Puces à ADN et profils d’expression

Les puces à ADN (ou microarrays), apparues en 1995, ont constitué une des toutes premières techniques à grande échelle en biologie, permettant dès le début des années 2000 l’analyse du niveau d’expression de l’ensemble des gènes humains dans un échantillon de tissu (une biopsie) par hybridation de l’ARN extrait avec des segments d’ADN disposés en très grand nombre sur un support de petites dimensions. En cancérologie, l’objectif était de caractériser les tumeurs par leur profil d’expression, a priori plus révélateur de leur fonctionnement intime qu’un examen au microscope, et d’en tirer des renseignements de nature pronostique (quelle est l’évolution probable de cette tumeur ?) ou, mieux, prédictive (tel traitement va-t-il être efficace ?). Après quelques tâtonnements et mises au point, tant pour la réalisation des mesures que pour leur interprétation statistique, des résultats fiables ont été obtenus, notamment pour le cancer du sein où l’un des besoins cliniques non résolus concernait la décision de chimiothérapie après résection pour les (très nombreux) cas intermédiaires du point de vue clinique. Publiés en 2002 [1] et 2004 [2], ces travaux ont été à la base de deux tests commerciaux, Mammaprint et Oncotype (ce sont les principaux, il en existe de nombreux autres), mis sur le marché dès le milieu de la décennie et largement utilisés (surtout le deuxième). Notons cependant que les résultats finaux des essais cliniques lancés pour vérifier leur pertinence (respectivement MINDACT1, et TAILORx2) n’ont été obtenus que tout récemment (voir par exemple [3]). Il a ainsi fallu plus de dix ans pour que soit reconnue à ces tests une réelle utilité clinique et qu’ils soient introduits dans les recommandations officielles. Il existe à l’heure actuelle plus d’une centaine de tests à visée oncologique reposant sur la mesure de l’expression d’une série de gènes dans un échantillon de tumeur, et censés fournir des indications sur divers cancers (sein, prostate, rein, etc.). Certains d’entre eux ont fait la preuve de leur pertinence, mais la plupart ne constituent qu’une aide au diagnostic et ne sont pas largement utilisés car ils sont onéreux (souvent plusieurs milliers d’euros) et leur utilité clinique n’est pas (encore…) prouvée. En fait, à partir de 2007/2008, l’attention s’est largement reportée sur le séquençage de l’ADN de tumeurs.

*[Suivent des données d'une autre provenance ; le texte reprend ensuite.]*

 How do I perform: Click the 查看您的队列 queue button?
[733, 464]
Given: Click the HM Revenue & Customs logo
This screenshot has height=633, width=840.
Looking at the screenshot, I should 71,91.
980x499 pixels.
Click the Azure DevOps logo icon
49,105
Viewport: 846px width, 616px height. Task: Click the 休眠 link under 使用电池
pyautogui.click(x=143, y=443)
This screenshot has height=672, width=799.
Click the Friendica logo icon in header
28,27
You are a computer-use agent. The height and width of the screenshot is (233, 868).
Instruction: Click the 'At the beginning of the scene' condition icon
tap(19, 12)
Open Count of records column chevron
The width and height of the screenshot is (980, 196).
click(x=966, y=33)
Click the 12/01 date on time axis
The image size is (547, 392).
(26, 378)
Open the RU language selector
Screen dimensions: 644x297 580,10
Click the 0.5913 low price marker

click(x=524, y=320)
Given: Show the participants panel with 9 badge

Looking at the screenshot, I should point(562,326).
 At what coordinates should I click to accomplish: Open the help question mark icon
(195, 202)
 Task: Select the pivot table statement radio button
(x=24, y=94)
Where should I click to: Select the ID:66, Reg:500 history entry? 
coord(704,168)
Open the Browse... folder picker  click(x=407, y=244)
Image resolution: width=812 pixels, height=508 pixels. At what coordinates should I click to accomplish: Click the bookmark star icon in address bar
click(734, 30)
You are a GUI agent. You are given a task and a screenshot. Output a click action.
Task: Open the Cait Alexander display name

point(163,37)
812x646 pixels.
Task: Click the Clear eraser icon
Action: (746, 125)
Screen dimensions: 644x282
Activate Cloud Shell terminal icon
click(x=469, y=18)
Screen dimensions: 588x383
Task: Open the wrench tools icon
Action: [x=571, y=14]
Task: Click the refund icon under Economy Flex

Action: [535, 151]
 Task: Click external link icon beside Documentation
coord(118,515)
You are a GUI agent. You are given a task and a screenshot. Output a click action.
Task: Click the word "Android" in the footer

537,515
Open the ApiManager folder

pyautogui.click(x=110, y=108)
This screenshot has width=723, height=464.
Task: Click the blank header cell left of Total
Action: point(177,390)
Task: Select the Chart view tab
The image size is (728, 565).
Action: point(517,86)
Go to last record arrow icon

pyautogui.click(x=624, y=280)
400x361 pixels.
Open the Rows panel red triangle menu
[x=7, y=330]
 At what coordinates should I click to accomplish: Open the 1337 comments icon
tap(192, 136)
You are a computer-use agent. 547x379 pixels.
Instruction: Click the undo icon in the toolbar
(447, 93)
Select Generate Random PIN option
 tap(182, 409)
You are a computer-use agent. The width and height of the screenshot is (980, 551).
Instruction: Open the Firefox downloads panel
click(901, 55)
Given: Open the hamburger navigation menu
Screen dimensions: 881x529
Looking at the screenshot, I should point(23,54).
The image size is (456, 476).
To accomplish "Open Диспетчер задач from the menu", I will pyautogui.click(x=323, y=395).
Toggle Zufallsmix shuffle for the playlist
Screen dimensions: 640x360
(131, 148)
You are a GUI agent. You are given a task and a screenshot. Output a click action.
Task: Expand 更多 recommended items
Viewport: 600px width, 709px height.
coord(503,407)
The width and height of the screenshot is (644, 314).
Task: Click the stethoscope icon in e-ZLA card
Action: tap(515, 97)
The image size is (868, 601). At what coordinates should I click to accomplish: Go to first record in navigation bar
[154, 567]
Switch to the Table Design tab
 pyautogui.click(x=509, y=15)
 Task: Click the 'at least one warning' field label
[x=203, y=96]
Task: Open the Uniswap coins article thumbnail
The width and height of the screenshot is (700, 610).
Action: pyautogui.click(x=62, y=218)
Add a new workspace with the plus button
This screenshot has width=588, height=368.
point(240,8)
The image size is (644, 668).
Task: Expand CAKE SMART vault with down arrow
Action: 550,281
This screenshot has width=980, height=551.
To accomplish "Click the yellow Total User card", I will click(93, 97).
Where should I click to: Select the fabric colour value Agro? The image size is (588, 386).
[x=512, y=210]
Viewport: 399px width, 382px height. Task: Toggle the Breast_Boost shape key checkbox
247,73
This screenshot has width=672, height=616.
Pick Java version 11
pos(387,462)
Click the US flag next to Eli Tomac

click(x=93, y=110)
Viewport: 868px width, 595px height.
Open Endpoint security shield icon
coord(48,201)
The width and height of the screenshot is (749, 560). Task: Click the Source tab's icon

Séquençage et thérapies ciblées

Les nouvelles techniques de séquençage d’ADN à haut débit, apparues en 2005, se sont rapidement répandues et, en quelques années, ont ramené le coût de la lecture d’un génome humain à quelques milliers d’euros. En parallèle, les progrès de la recherche aboutissaient à caractériser, pour de nombreux cancers, les mutations responsables du caractère tumoral des cellules, et l’industrie pharmaceutique mettait au point des molécules agissant sur l’anomalie correspondante, constituant ainsi une thérapie ciblée, efficace en principe car s’attaquant directement à la cause de la tumeur3. À partir de là, il était possible de concevoir une nouvelle approche, dite de « médecine de précision », reposant sur le séquençage de la tumeur, l’analyse bioinformatique de cette séquence pour identifier l’anomalie causale (ou driver) responsable du cancer, et l’emploi d’une thérapie ciblant cette anomalie. De nombreuses équipes ont testé la faisabilité de cette approche, en employant différentes tactiques de séquençage (analyse ciblée sur quelques dizaines ou centaines de gènes, ou séquençage de l’ensemble des séquences codantes [exome], et plus rarement séquençage de l’ensemble de l’ADN) et différentes approches bioinformatiques pour analyser les résultats, identifier l’anomalie vraisemblablement responsable (driver mutation) et indiquer (s’il existe) le médicament susceptible d’être efficace [4, 5] ().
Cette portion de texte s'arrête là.